Good call dude. I’ve had to do this many, many times and it is never easy.
But to ‘keep trucking’ when it doesn’t make sense is really just pride.
Deep down, it’s the belief that God needs you to do this thing because nobody else is going to do it as well as you or the right way without you…
If God wanted you to be a part of this thing, then you would.
Obedience is always the way to go!
i need to give up “me” in “me”nistry.
About a month ago I had such a vivid dream – hanging on desperately at the bottom of a very long ladder and knowing there was a long way down to the “bottom” if i let go. a voice kept saying “jennifer, just let go, I’m here” and i kept saying “i can’t, i’m scared, i can’t, it’s too far, i’m scared” and still the voice calmly and firmly said back “jennifer, let go, I’m here, it’ll be okay, you HAVE to quit trying to be in control of EVERYTHING” and finally i let go and these strong loving arms wrapped around me and i KNEW it WAS and IS okay and will be okay. i try to remember to let God catch me, to let go of the stupid ladder and he’ll take care of the important stuff and i need to hear that voice in my heart.
i know that God was speaking to me through that dream and this is only the second time i’ve talked about this dream…weird and ashamed that i haven’t shared it more.
I need to Give Up on:
-pursuing music within the confines of what someone else set in place for me
-quite possibly a relationship
-expecting to get married any time soon, that doesn’t need to be anyone’s burden but God’s
-sabotaging myself creatively (thank you Jon Acuff for the celestial two by four called the War of Art).
@The Bishop:
having to let go of a church plant is a huge ouch.
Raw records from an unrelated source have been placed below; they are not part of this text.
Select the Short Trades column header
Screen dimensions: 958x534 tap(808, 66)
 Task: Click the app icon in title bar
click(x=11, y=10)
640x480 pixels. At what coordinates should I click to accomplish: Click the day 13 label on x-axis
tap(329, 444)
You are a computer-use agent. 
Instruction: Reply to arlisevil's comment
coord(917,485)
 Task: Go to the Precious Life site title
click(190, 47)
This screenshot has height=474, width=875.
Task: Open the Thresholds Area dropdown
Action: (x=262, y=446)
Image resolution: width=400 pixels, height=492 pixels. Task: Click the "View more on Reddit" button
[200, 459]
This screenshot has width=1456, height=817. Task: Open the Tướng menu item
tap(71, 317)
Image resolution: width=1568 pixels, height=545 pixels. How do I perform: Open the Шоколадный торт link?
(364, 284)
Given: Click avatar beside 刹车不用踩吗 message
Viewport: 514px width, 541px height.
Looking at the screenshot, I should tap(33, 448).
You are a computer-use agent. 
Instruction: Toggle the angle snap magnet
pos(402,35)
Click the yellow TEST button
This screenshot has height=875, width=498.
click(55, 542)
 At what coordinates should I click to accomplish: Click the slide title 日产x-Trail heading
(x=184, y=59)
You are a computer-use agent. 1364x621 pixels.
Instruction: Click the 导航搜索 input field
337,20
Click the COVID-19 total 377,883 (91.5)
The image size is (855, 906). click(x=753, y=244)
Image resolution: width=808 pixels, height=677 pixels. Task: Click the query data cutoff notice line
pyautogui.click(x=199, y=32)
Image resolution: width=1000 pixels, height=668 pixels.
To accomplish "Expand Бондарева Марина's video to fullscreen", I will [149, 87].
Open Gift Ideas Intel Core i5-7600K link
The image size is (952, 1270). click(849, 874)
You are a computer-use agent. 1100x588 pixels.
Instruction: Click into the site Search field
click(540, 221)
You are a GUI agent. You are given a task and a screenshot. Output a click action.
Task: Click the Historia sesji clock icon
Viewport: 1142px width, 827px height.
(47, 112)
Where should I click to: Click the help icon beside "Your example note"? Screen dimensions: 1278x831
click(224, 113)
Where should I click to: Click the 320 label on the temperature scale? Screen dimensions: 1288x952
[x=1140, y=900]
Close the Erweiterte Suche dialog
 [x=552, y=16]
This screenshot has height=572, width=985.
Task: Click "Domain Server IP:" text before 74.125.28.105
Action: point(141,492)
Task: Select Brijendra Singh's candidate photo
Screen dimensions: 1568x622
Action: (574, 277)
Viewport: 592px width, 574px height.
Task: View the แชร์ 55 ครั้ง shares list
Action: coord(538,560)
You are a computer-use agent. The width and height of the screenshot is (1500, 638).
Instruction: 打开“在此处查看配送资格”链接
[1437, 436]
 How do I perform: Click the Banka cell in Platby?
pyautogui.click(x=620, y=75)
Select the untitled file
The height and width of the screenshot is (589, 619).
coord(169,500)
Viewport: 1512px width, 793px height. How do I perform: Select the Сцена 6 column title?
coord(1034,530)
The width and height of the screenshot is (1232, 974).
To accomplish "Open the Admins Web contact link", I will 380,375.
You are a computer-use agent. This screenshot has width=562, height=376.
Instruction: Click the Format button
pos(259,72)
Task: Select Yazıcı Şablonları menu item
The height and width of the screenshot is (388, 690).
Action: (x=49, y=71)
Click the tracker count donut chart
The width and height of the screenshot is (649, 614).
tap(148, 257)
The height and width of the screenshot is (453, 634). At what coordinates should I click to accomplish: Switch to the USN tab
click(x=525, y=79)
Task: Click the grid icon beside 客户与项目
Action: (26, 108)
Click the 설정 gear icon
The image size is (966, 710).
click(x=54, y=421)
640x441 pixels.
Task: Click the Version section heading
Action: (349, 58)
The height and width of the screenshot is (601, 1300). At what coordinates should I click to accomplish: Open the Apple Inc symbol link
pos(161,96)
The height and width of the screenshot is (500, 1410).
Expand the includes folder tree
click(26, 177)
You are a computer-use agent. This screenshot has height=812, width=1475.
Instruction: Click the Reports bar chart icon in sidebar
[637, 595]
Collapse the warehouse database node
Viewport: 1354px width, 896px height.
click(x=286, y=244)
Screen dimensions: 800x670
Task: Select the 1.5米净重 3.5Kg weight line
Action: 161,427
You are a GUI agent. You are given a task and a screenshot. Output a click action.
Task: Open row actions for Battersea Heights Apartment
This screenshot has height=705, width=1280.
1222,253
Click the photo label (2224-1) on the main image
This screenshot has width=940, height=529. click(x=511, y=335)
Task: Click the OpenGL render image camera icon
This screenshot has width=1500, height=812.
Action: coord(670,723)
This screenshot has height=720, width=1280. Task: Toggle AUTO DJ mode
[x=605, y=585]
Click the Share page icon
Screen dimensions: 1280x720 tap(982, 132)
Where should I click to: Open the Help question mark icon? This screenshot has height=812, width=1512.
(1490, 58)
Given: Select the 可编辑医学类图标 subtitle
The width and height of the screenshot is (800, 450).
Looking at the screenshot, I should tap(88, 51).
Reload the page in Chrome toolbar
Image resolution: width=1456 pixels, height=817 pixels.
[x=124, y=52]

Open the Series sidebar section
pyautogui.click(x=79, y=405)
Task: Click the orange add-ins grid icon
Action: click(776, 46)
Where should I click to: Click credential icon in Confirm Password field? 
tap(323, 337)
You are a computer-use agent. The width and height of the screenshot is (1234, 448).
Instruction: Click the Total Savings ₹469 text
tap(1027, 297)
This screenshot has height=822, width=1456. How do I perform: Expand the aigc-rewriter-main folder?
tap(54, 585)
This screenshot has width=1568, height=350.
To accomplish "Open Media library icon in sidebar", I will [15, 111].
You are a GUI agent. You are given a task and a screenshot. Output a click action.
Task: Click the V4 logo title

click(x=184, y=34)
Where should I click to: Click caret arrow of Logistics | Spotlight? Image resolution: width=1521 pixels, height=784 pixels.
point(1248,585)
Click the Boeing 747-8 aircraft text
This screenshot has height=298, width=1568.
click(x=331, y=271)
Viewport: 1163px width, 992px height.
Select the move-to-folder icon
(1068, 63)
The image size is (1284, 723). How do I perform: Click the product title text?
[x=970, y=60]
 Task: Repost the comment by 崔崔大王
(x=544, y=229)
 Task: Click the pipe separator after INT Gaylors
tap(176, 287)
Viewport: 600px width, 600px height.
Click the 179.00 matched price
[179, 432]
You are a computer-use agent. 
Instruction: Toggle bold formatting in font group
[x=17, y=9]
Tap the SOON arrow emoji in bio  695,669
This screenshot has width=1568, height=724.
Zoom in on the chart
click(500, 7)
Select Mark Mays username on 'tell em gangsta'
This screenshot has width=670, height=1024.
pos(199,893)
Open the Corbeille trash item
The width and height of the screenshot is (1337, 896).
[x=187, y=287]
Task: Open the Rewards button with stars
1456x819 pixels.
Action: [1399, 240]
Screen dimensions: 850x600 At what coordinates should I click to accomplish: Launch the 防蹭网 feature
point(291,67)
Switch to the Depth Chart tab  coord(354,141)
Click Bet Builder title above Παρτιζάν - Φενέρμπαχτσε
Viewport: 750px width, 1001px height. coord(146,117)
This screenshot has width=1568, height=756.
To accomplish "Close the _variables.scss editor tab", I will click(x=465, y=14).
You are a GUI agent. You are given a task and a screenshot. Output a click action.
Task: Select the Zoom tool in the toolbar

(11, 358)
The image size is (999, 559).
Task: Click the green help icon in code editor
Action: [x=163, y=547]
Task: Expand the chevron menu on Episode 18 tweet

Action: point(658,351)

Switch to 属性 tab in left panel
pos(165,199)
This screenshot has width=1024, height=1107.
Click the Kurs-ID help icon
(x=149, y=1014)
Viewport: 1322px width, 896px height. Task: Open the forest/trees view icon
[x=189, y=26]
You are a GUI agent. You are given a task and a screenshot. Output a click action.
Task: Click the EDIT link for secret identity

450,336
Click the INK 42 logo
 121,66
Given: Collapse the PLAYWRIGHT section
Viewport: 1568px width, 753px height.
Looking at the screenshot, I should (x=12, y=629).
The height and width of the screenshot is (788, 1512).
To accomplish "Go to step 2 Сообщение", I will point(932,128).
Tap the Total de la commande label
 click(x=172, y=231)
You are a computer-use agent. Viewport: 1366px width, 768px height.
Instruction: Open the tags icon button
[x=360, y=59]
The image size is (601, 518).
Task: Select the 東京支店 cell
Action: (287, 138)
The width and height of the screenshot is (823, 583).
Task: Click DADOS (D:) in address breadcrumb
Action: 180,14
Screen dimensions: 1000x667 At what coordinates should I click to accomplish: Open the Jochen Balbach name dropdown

I saw my former pastors go through that and it is not an easy process. It almost feels like a divorce. However hard the decision, something will be resurrected on the other side of it. Just wanted to encourage you in your courage to make that decision.
May I remind you of your tattoo and what it says? pray! =) Simply a friendly reminder.
Los, I stumbled upon your blog several weeks ago, and I’m so glad I did! I just wanted to let you know that you are are a huge encouragement. I dig the way you think, and the way you live. Keep it up.
this is random and off-topic, Los….but have you ever told what your left forearm tattoo is of? I don’t believe I’ve ever read any explanation, and I’ve always been curious.
Oh, and I need to let go of not trying to say “No” so I can love my wife like Christ loves the church.
The tat is the Korean word for pray/prayer.
i need to let go of believing that its wrong for me to accept compliments, thats its not alrite for me to think that i’m more than capable at what i do and i do have days where i dont look too bad. for so long self-inflicted labels have just been who i am so much so that i’v been afraid of who i might be without them. but you no what, i’m covered in the blood, Jesus has saved me and day by day renews and restores, the adhesive i used is loses its grip and the labels wash away. i’m full on ok with that. i am not who i was, i am who i am the great I AM.